----- Information provided

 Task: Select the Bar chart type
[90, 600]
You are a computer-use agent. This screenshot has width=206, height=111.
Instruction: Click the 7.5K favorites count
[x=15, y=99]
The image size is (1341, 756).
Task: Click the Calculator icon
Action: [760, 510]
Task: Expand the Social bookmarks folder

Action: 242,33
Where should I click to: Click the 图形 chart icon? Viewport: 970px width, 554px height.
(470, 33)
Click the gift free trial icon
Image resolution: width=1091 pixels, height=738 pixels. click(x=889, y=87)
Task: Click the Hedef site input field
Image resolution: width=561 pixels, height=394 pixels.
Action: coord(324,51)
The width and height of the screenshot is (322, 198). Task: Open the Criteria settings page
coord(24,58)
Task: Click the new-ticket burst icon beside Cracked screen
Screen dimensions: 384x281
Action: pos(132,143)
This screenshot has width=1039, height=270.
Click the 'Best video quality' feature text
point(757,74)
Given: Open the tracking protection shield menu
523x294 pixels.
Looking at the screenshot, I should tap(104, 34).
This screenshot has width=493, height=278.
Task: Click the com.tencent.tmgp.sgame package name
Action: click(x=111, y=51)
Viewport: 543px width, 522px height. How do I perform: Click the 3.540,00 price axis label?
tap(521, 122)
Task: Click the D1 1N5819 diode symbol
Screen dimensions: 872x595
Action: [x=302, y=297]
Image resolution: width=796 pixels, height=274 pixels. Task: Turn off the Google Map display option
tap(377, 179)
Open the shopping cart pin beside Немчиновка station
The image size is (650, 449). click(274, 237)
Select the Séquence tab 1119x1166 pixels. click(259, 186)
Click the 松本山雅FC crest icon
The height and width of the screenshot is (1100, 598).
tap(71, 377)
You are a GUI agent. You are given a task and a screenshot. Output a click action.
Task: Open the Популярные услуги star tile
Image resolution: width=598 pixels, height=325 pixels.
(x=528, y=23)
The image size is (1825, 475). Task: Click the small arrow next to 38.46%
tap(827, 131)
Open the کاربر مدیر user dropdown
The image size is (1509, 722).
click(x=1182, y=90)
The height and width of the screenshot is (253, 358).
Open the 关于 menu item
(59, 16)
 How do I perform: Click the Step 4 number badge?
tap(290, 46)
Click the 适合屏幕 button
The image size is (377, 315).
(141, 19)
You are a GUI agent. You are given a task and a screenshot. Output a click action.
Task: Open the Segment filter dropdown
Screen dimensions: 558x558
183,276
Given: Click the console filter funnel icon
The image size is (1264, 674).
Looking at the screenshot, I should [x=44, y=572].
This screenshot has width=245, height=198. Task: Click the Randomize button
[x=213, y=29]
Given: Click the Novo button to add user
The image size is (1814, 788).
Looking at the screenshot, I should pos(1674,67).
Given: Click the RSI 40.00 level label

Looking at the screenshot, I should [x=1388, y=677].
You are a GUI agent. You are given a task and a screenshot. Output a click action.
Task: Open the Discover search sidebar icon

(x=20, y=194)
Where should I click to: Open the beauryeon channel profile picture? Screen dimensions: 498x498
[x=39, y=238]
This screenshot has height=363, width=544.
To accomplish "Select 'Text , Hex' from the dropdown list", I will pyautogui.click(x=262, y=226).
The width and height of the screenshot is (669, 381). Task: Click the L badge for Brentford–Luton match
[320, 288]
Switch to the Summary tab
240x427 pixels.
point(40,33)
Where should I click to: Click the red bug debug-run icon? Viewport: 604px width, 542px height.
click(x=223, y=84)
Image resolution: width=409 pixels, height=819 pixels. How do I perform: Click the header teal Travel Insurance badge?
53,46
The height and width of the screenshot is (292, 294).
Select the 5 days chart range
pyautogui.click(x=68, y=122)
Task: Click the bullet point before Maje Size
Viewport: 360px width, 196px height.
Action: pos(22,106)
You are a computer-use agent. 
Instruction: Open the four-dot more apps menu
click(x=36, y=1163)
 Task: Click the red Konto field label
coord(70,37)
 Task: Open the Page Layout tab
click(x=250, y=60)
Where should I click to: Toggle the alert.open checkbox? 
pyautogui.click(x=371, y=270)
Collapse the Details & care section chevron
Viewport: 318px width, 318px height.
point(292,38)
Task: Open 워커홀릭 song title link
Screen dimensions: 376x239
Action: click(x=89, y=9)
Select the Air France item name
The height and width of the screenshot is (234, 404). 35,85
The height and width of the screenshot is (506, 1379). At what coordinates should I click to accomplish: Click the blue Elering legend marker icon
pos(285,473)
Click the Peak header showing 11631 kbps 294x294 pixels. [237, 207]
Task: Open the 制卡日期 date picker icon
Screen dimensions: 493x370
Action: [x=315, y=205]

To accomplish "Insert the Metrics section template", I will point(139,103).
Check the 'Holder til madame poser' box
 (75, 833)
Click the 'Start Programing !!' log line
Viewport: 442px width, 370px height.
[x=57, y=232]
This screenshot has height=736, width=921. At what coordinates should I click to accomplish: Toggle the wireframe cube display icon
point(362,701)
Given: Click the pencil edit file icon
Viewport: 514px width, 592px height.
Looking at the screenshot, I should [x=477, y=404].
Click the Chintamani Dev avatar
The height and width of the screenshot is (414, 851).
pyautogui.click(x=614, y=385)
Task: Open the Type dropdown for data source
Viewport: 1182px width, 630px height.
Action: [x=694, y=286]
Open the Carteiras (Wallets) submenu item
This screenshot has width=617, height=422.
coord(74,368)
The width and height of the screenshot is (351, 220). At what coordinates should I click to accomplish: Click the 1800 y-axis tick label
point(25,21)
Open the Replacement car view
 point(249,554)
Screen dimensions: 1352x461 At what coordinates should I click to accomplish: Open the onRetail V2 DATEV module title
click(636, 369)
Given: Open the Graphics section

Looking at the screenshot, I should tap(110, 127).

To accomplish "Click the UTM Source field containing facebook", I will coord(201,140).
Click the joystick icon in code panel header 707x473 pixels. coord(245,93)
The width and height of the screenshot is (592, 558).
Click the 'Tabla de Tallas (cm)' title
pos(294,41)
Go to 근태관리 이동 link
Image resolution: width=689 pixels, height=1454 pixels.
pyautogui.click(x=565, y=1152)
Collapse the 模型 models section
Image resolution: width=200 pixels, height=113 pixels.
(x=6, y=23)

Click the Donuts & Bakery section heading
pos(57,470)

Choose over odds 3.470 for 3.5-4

----------

| Description of the task |
Determine the number of lines in the data that contain "will" as a word or string, and state only that number.

| Exercise answer |
3